With few exceptions, my audience members both enjoy and remember stories more than data, facts, or quotes.  While it is possible to have too much of a good thing, stories -- personal and tales of others -- serve as the seasonings of any palatable speech or presentation.  They humanize sterile material and strengthen the relationship you have with your audience.    
“Jordan was excellent!!!  Thank you for delivering the materials in such a clear, concise manner coupled with great stories.” 
 “Jordan told us a great deal about his own journey of self-leadership, which was very authentic and credible” 
“Enjoyed the seminar leader very much, especially his stories.”

 
HABIT 4
:  
Stand up, Speak up, Shut Up


People appreciate presenters that start on time (Stand Up), are credible, confident, and engaging (Speak Up), avoid rambling, and end on time (Shut Up).

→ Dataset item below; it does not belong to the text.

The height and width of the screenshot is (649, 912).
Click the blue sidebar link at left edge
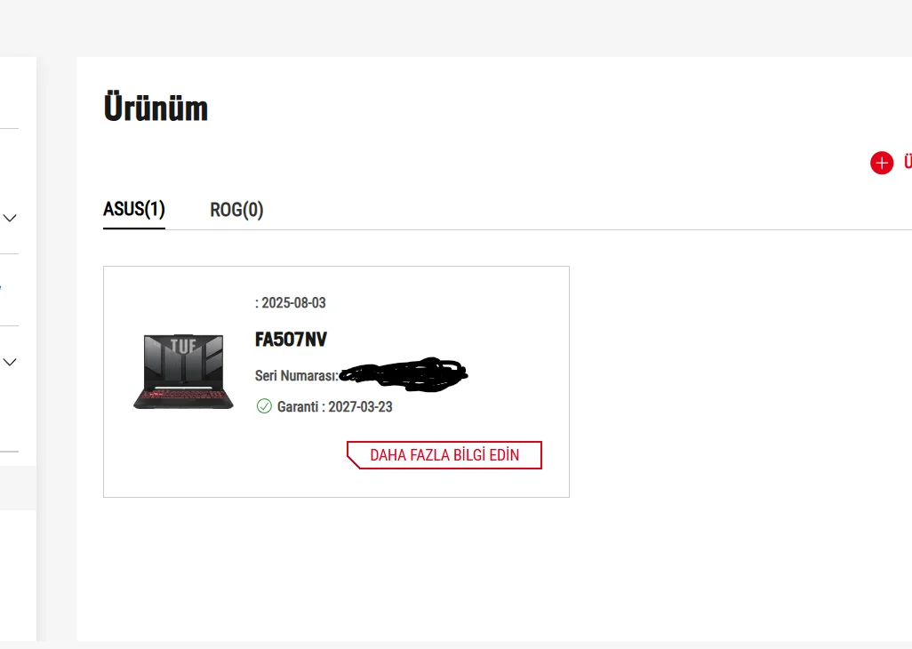coord(1,288)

HABIT 5:   Practice Makes Progress


Practice doesn't always make perfection, but it does produce progress.  Like anything else, you will get better at public speaking the more you do it.  If you want to become truly refined and polished, there is no magic bullet outside of doing a LOT of speaking.  Each time you take the podium or grab the microphone, you have an opportunity to get better.  Seize those opportunities.  

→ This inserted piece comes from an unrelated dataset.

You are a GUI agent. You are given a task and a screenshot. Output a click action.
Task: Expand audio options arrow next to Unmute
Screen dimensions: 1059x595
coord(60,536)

HABIT 6:  Accept Responsibility for Your Audience


It is not the job of the audience to ensure that your presentation goes well and is well accepted.  It is yours!  Many amateur speaker's fail to realize this and are quick to blame their audience when things go wrong.  

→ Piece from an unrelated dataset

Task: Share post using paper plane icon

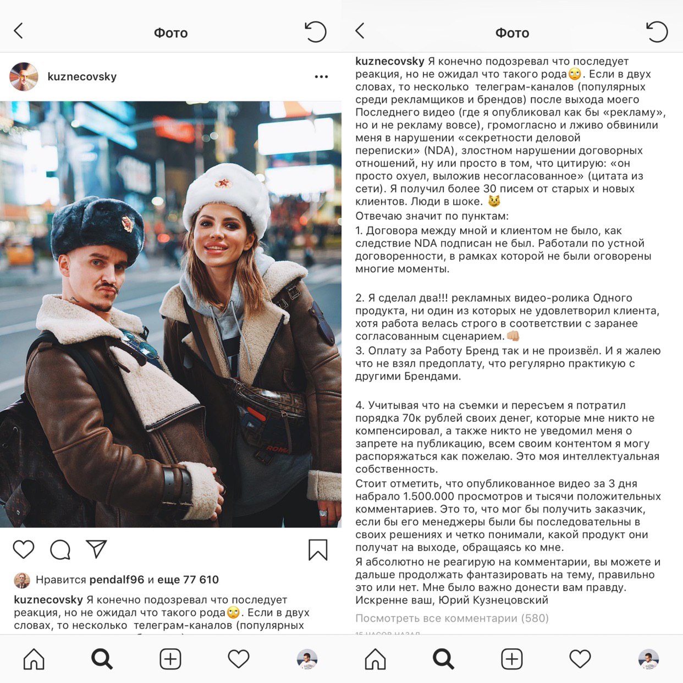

Your audience always knows how you feel about them, whether you want to be there or not, and how knowledgeable and passionate you are about your topic.  If you want your audience to like you, then you must work at liking them.  If you want your audience to be interested and engaged, then you must be interesting and engaging.  If you want your audience to learn and be inspired by your message, then you must be prepared, sincere, and have something meaningful to communicate. 
  

HABIT 7:  Be Yourself  


While you can learn from and be inspired by other speakers, your greatest successes will never come from copying another's mode, style, or pace of delivery.  You must find your own unique voice, and the more you speak, the closer you will come to finding it.  

Do you have any other tips or habits for speaking and presenting that I have left out? Leave a comment and share your thoughts!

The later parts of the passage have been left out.